REMARKS on 2nd Corinthians Chapter 5

(1.) It is possible for Christians to have the assurance that they shall enter into heaven, 2Cor 5:1. Paul said that he knew this; John knew this, (2Cor 5:1;) and there is no reason why others should not know it. If a man hates sin, he may know that as well as anything else; if he loves God, why should he not know that as well as to know that he loves an earthly friend? If he desires to be holy, to enter heaven, to be eternally pure, why should he have any doubt about that? If he loves to pray, to read the Bible, to converse of heaven--if his heart is truly in these things, he may know it, as well as know anything else about his own character or feelings.

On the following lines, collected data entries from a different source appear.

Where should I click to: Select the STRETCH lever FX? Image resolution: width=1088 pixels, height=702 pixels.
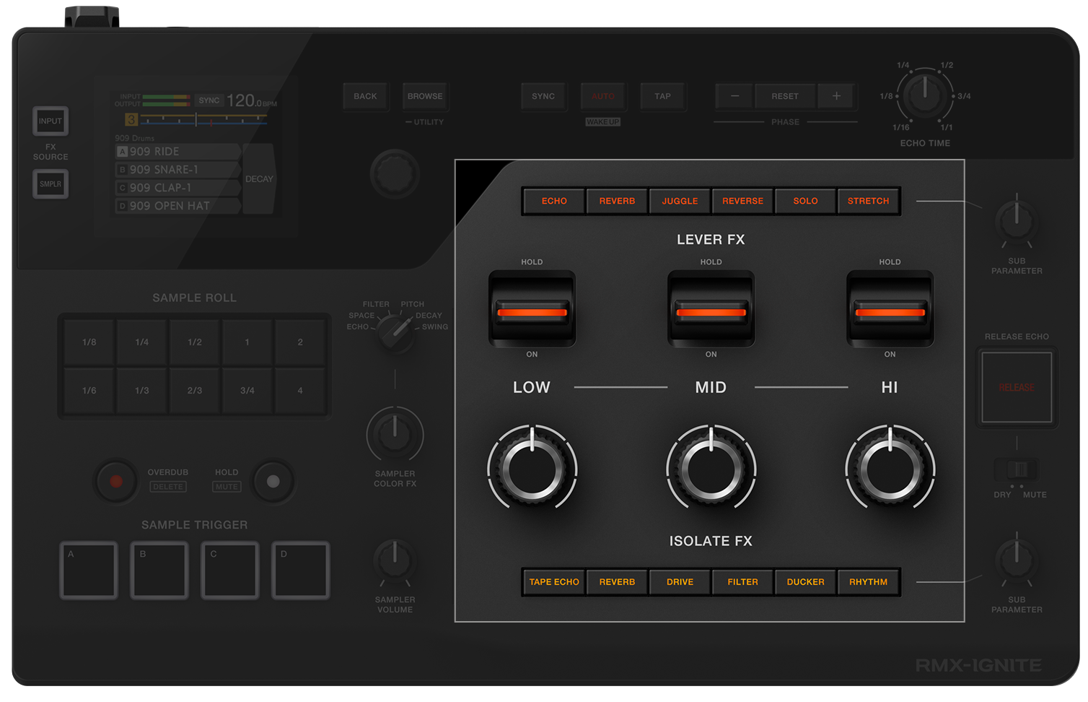[x=868, y=201]
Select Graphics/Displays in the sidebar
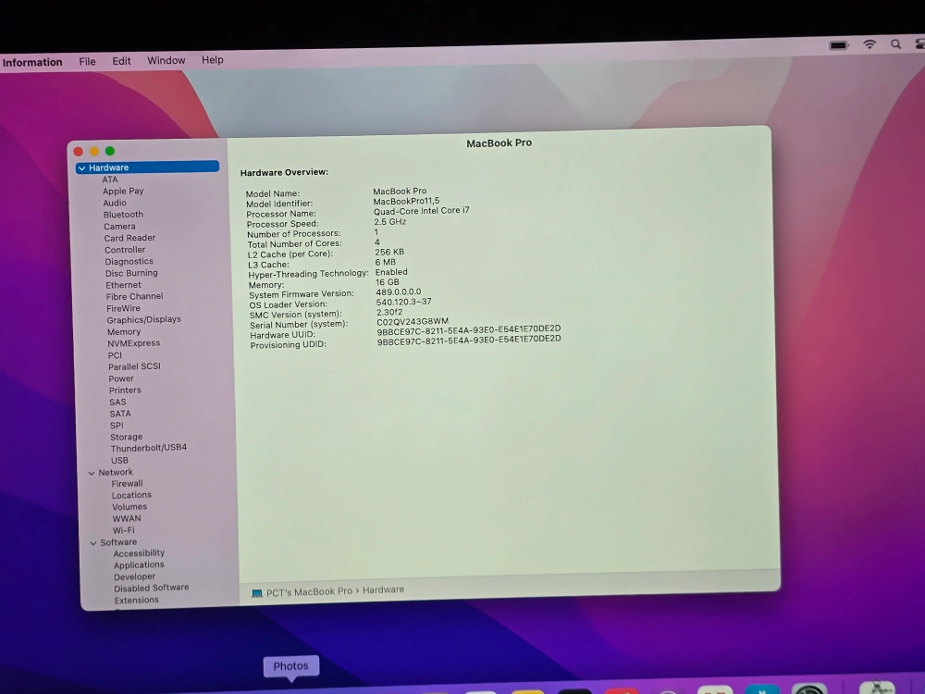The width and height of the screenshot is (925, 694). click(x=143, y=320)
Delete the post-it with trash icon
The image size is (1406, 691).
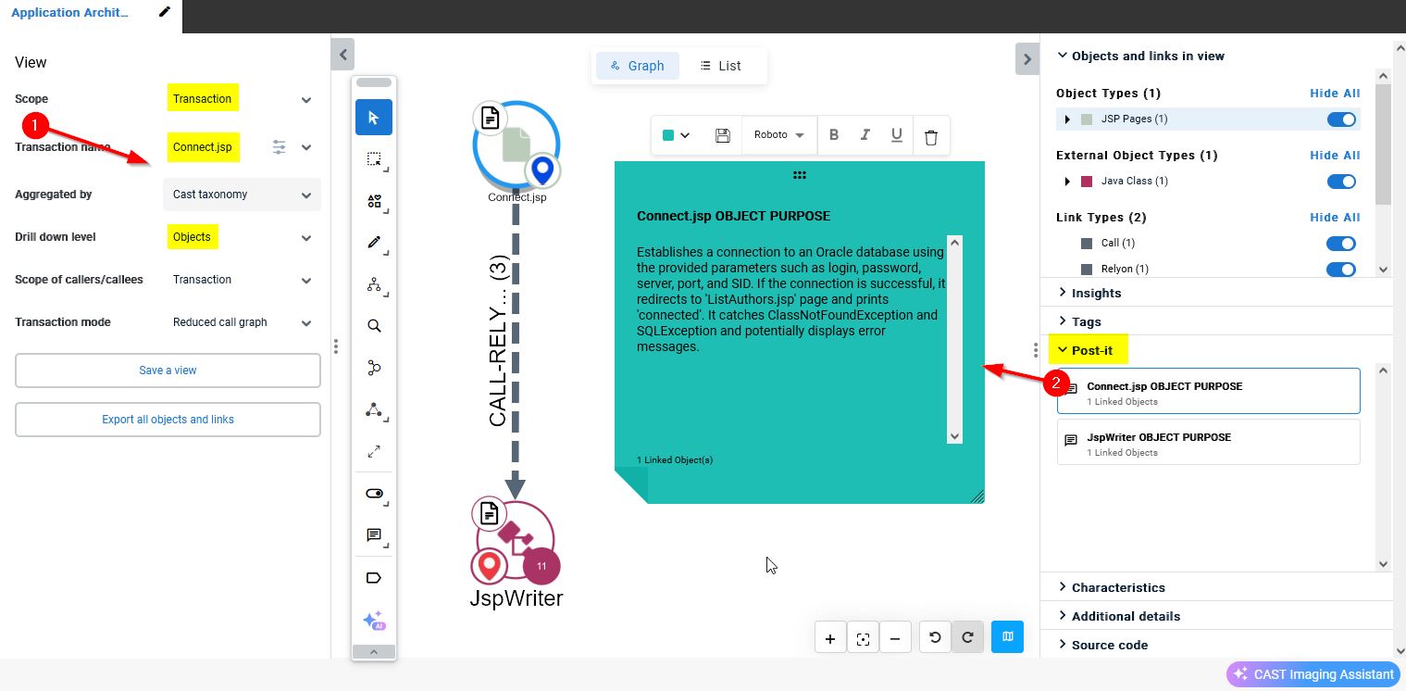931,136
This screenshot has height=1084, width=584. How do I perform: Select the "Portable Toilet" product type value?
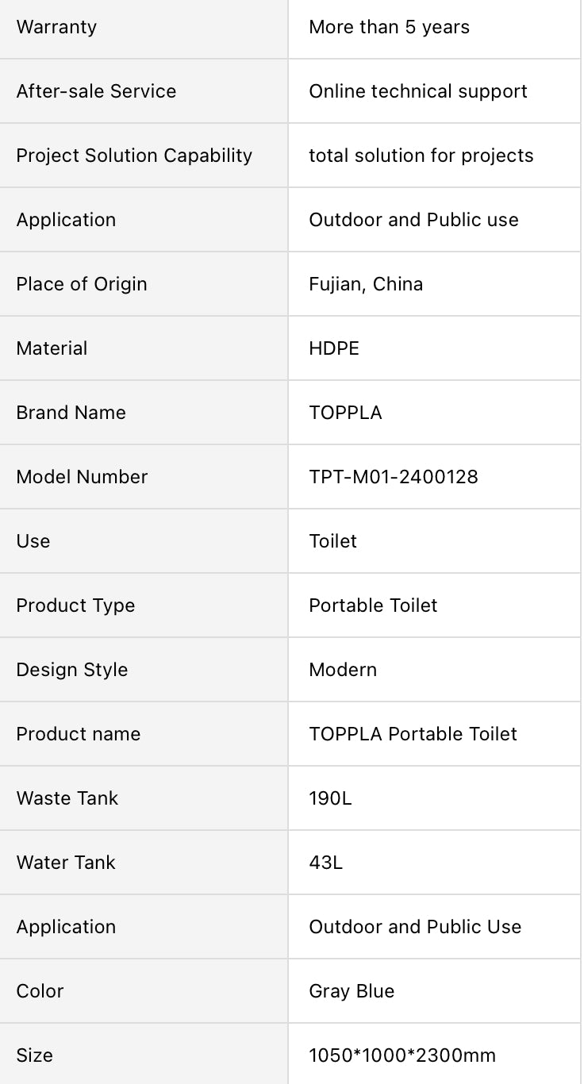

(2.) If a Christian may know it, he should know it. No other knowledge is so desirable as this. Nothing will produce so much comfort as this. Nothing will contribute so much to make him firm, decided, and consistent in his Christian walk as this. No other knowledge will give him so much support in temptation; so much comfort in trial; so much peace in death. And if a man is a Christian, he should give himself no rest till he obtains assurance on this subject; if he is not a Christian, he cannot know that too soon, or take too early measures to flee from the wrath to come.

(3.) The body will soon be dissolved in death, 2Cor 5:1. It is a frail, crumbling, decaying dwelling, that must soon be taken down. It has none of the properties of a permanent abode. It can be held together but a little time. It is like a hut or cottage that is shaken by every gust of wind; like a tent when the pins are loose, and the cords unstranded, or rotten, and when the wind will soon sweep it away. And since this is the fact, we may as well know it, and not attempt to conceal it from the mind. All truth may be looked at calmly, and should be; and a man who is residing in a frail and shattered dwelling should be looking out far one that is more permanent and substantial. Death should be looked at. The fact that this tabernacle shall be taken down should be looked at; and every man should be asking with deep interest the question, whether there is not a more permanent dwelling for him in a better world.

(4.) This life is burdened, and is full of cares, 2Cor 5:2,4. It is such as is fitted to make us desire a better state. We groan here under sin, amidst temptation, encompassed by the cares and toils of life. We are burdened with duties, and we are oppressed by trials; and under all we are sinking to the grave. Soon, under the accumulated burdens, the body will be crushed, and sink back to the dust. Man cannot endure the burden long, and he must soon die. These accumulated trials and cares are such as are adapted to make him desire a better inheritance, and to look forward to a better world. God designs that this shall be a world of care and anxiety, in order that we may be led to seek a better portion beyond the grave.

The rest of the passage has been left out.